Dr. Andrew H. Weaver

Rome boasted one of the richest, most vibrant musical centers in seventeenth-century Europe. Unlike many city-states, where musical patronage was confined primarily to a single central court, Rome was home to a variety of musical establishments: the Papal court was of course the most famous, but no less lavish were the chapels of the prominent Cardinals vying to be the next Pope, as well as those of prominent religious orders, especially the Jesuits and the Oratorians.

This seminar shall examine three important genres of music cultivated in seventeenth-century Rome, all of which partake of the sacred in different ways: the Latin motet, the Italian and Latin oratorio, and the Italian opera on a religious theme. We will place each genre into the rich religious, political, and cultural context of Rome, focusing on the first half of the seventeenth century. Much emphasis will be placed on context, with detailed examinations of the noble and ecclesiastical patrons of music and the functions that the genres served for the patrons, but just as much attention will also be given to close musical analyses of specific works. Our analyses will encompass a variety of issues and analytical techniques—such as text choice, text–music relationship, harmonic symbolism, formal–structural analysis, and rhetorical expression of the affects—all with the aim of elucidating musical meaning and understanding how the compositions would have spoken to seventeenth-century listeners.

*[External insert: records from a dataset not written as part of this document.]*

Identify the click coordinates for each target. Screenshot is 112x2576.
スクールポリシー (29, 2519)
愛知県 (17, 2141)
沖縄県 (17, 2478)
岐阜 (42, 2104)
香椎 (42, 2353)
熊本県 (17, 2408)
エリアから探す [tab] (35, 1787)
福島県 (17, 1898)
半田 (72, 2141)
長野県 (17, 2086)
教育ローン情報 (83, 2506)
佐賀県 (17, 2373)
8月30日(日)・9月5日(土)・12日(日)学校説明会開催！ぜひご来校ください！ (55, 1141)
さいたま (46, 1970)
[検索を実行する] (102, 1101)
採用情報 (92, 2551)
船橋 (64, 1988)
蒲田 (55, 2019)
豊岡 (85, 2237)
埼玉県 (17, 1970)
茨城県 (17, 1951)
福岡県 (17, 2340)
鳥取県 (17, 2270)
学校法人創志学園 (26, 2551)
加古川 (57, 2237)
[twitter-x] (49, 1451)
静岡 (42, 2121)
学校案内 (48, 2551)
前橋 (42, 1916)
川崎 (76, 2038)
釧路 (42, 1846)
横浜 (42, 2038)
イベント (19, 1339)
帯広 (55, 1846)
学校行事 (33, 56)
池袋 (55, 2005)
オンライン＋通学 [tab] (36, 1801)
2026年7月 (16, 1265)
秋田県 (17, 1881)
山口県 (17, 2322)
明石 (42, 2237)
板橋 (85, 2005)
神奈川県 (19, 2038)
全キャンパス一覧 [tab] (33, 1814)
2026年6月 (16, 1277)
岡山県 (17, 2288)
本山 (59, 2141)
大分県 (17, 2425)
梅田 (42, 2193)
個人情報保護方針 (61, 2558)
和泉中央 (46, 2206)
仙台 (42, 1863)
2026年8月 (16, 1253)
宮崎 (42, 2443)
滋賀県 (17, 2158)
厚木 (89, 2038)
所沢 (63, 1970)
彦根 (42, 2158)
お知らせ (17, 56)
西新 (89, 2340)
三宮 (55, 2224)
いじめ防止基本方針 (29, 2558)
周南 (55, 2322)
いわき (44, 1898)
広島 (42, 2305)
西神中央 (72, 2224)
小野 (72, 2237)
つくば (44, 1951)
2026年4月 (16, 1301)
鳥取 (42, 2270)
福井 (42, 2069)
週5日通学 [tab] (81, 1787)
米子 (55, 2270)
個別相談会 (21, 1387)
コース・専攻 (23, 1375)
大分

Throughout the semester, each student shall also engage closely with a printed primary source (in facsimile), dealing with such issues as transcription, text and music editing, and performance issues, as well as putting the source into its context and teasing larger meaning out of it.

Classes shall be conducted primarily as discussion, with frequent student presentations and short papers. Students shall have weekly reading and analytical assignments, in addition to assignments relating to their primary source. There will also be a final independent research paper; this may be related to the primary source, but it could also be another topic entirely, of the student’s choosing.